* [ENUNCIADO 1]:
Responda com base na resenha do livro:
(a) Ao ir correndo para a escola, Eva tinha medo de quê?
(b) Com que palavra a mídia descreve o garoto?
(c) O que funciona mais como punição para Eva do que perder o dinheiro?
* [ENUNCIADO 2]: Transforme em lista numerada o trecho dos registros que vai do início até a linha que contém "This screenshot has height=475, width=626.", incluindo as duas pontas e deixando de fora as linhas em branco. Não inclua as imagens na resposta.

* [TRECHO DE ORIGEM]:
* * *

No livro são contadas várias maldades de Kevin, e vamos aos poucos construindo e desconstruindo seu caráter. Não se pode confiar em nada do que ele diz, fora alguns poucos momentos algo parecia verdadeiro. Mesmo com tudo isso, quando foi correndo para a escola, Eva foi com medo de que algo tivesse acontecido com ele e não que ele tivesse feito algo. Passado o choque, nos tribunais Eva quase joga contra si mesmo, não consegue ficar calada, quer ser condenada, e que alguém lhe arranque daquilo. Tudo é revirado pela mídia, garoto “mimado”, é enfatizado como eles tinham dinheiro, várias teorias, que quase lhe fazem rir. Ficar sozinha e as visitas ao filho, que incluem ao mesmo tempo a falta do que dizer com tentativas de fazer ele falar alguma coisa, funcionam mais como punição do que perder o dinheiro. Eu recomendo o livro, mesmo sabendo que quem lê vai ter dificuldade de digeri-lo, como eu. O final é emocionante e conflitante ao mesmo tempo, não só a descrição do assassinato, tem algo mais ali. Leia!

* * *

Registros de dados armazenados
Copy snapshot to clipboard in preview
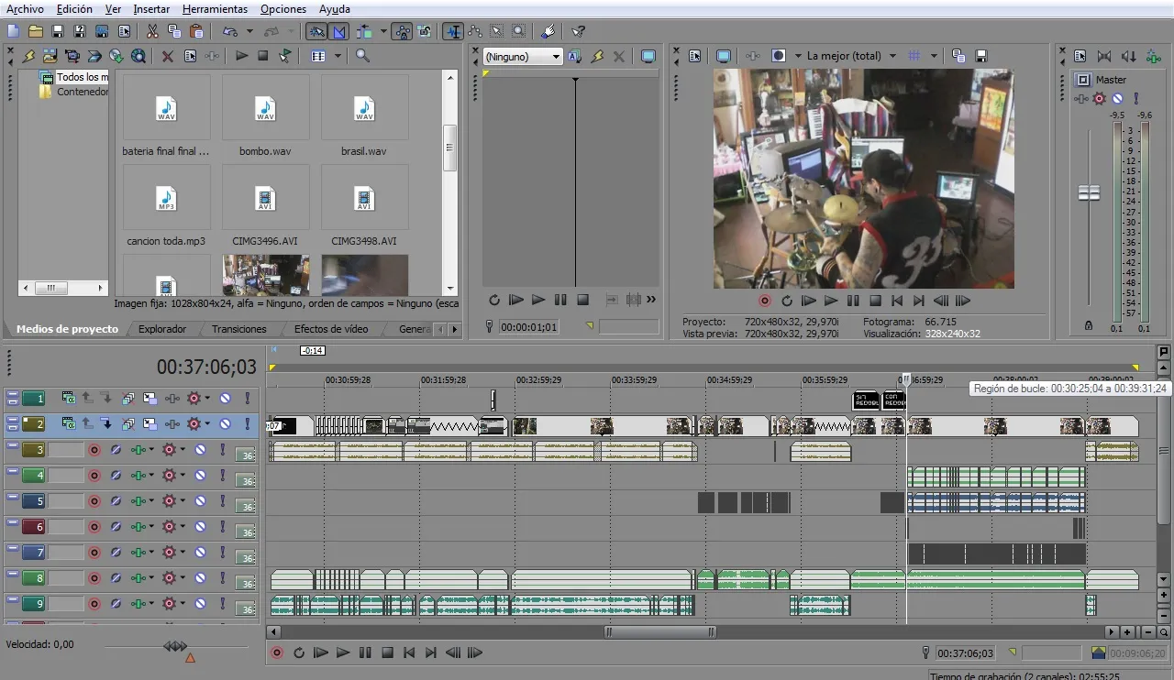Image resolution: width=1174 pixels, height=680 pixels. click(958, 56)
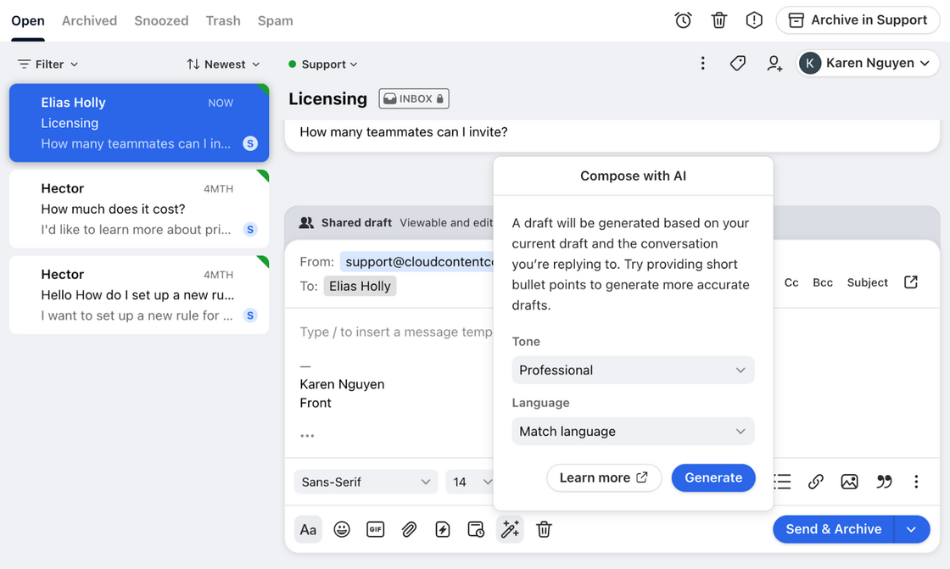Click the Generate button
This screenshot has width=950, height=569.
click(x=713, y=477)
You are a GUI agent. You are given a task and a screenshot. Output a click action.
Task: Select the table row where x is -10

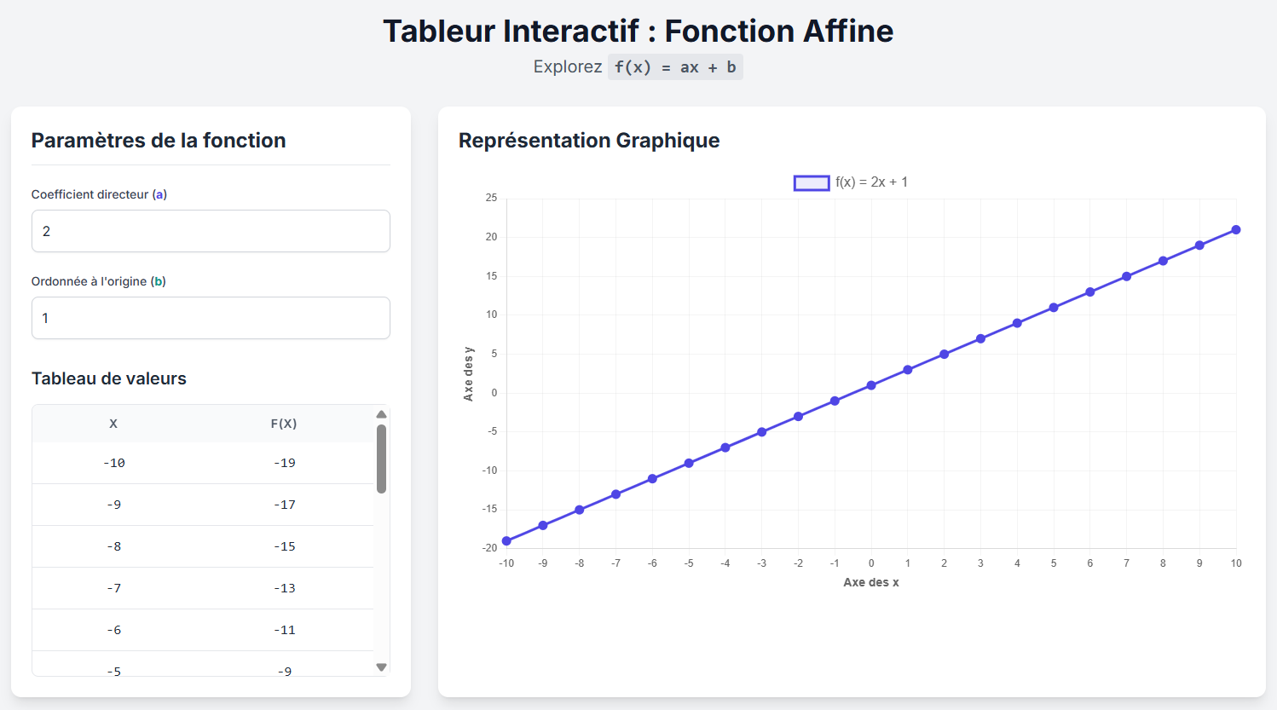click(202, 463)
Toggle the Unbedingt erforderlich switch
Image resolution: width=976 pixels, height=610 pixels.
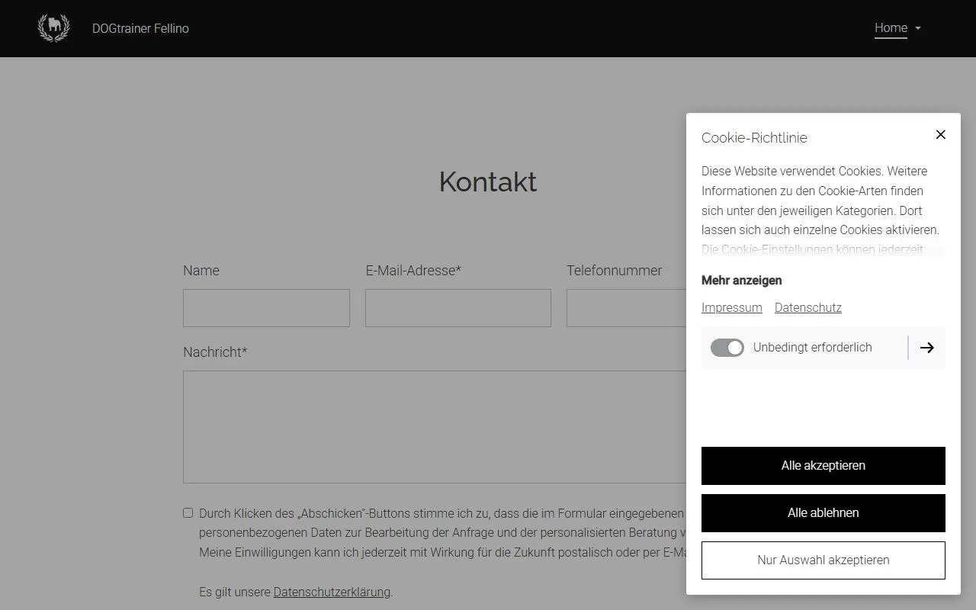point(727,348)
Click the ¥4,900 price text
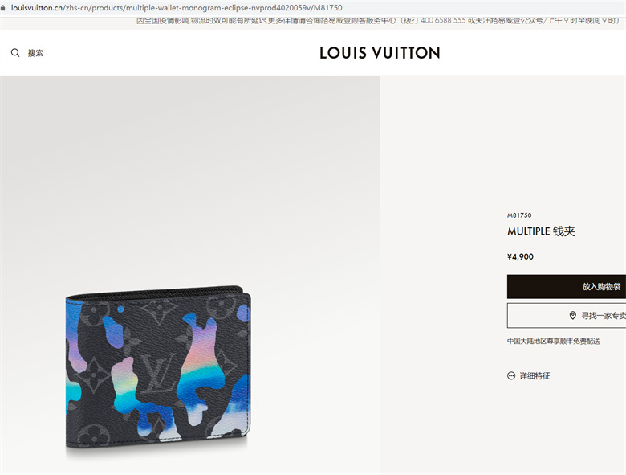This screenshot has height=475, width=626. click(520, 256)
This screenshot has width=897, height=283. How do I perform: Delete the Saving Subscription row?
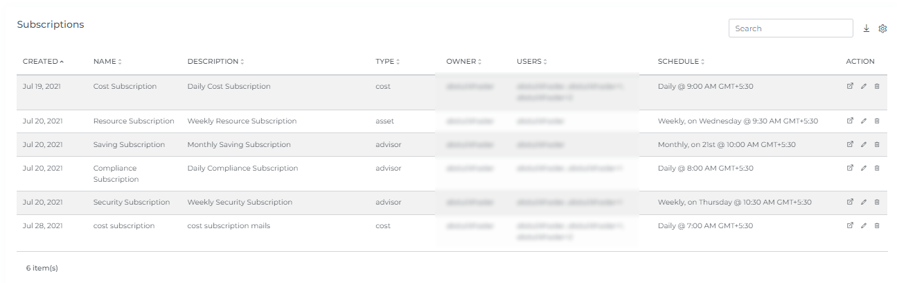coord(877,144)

* * *

* [RESOLUÇÃO 1]:
(a) De que algo tivesse acontecido com Kevin, e não de que ele tivesse feito algo.
(b) "Mimado".
(c) Ficar sozinha e as visitas ao filho.

* [RESOLUÇÃO 2]:
1. Copy snapshot to clipboard in preview
2. Image resolution: width=1174 pixels, height=680 pixels. click(958, 56)
3. Click the Generate button
4. This screenshot has width=950, height=569.
5. click(x=713, y=477)
6. You are a GUI agent. You are given a task and a screenshot. Output a click action.
7. Task: Select the table row where x is -10
8. click(202, 463)
9. Toggle the Unbedingt erforderlich switch
10. Image resolution: width=976 pixels, height=610 pixels.
11. point(727,348)
12. Click the ¥4,900 price text
13. This screenshot has height=475, width=626. click(520, 256)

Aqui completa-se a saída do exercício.